New normal.  Are you harming your portfolio by following one of the
most traditional and popular rules of investing?

And from the battlefield to the business world — the real reason some
veterans are becoming entrepreneurs.

All that and more tonight on NIGHTLY BUSINESS REPORT for Wednesday,
November 11th.

Good evening, everyone, and welcome.  Tyler Mathisen is off tonight.

Well, the magic of Macy`s (NYSE:M) was nowhere to be found, and it
sent a chill through the retail sector.  The department store that many
consider to be a bellwether for the industry reported a sharp drop in
quarterly sales, and it lowered its earnings guidance for the year,
something many investors don`t want to see heading into the holiday season.
And that sent shares lower, falling nearly 14 percent, its worst day since
2008.

Courtney Reagan has more on Macy`s (NYSE:M) meltdown.

(BEGIN VIDEOTAPE)

COURTNEY REAGAN, NIGHTLY BUSINESS REPORT CORRESPONDENT:  For the
second straight quarter, the magic was missing at Macy`s (NYSE:M).  The
department store beat profit expectations but reported disappointing sales
and cut its full-year earnings forecast.  CEO Terry Lundgren said many of
the issues that plagued them during the year have gotten worse, including
declining tourist spending at its highest volume and most profitable big-
city stores and unseasonably warm weather crimping sales of cold-weather
merchandise.

TERRY LUNDGREN, MACY`S CEO:  The reality is, particularly in the
Northeast, it is much warmer this year than last.  And so, we expect that`s
going to continue.  That`s not going to — those things are just not going
to change dramatically, I don`t believe.

And at some point in time, you run out of days to sell through the
inventory, because December 27th comes and volume just drops off
precipitously.  So, earnings is forecast down for fourth quarter because
we`re going to take markdowns.  We`re going to — I mean, great for
consumers.  Consumers are going to have a field day.

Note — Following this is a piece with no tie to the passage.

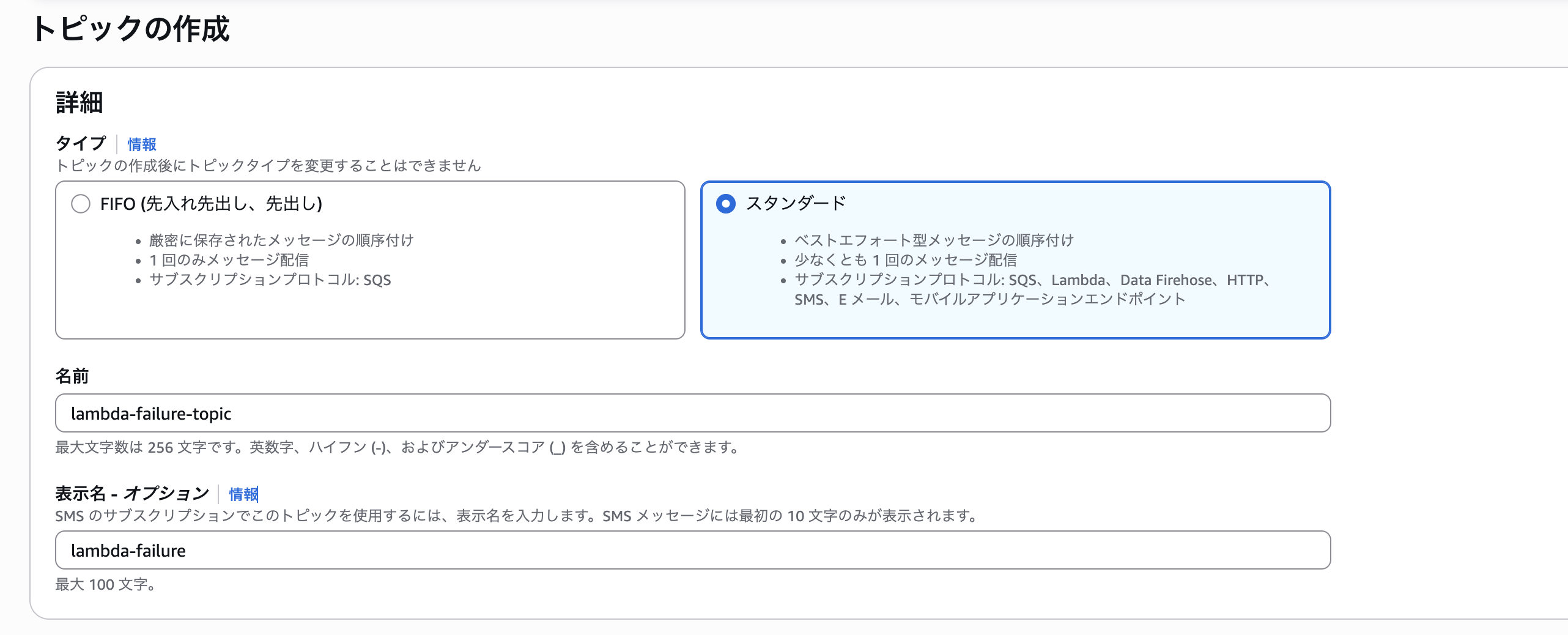The width and height of the screenshot is (1568, 635).
Task: Click the description starting with SMS のサブスクリプションで
Action: coord(517,516)
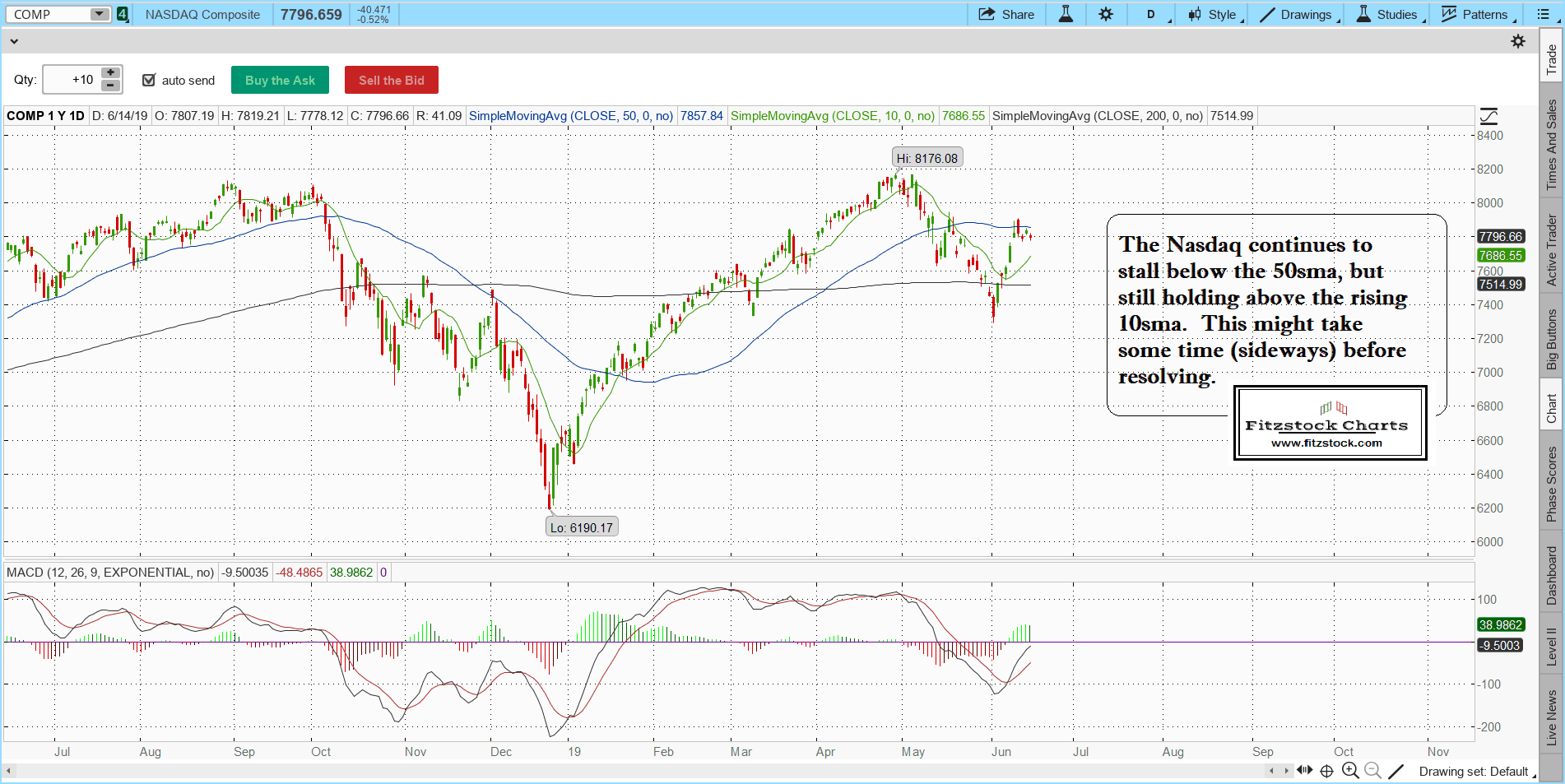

REAGAN:  Macy`s (NYSE:M) also said sales of merchandise like handbags,
jewelry and accessories also slowed.  While Macy`s (NYSE:M) stock posted
its biggest loss in more than seven years, not every analyst thinks it
spells trouble for the long term.

OLIVER CHEN, COWEN & CO. MANAGING EDITOR, RETAILING ANALYST:  It`s
still a very powerful place with great vendors, great brands, a very
attractive online business, very steady free cash flow generation.  So, I
think there`s a place for Macy`s (NYSE:M) in the long term, but just
acknowledging the near term, there is some pressure, and the company`s
really trying to figure out the right strategies to insure that they`re
relevant to customers for the near and long term.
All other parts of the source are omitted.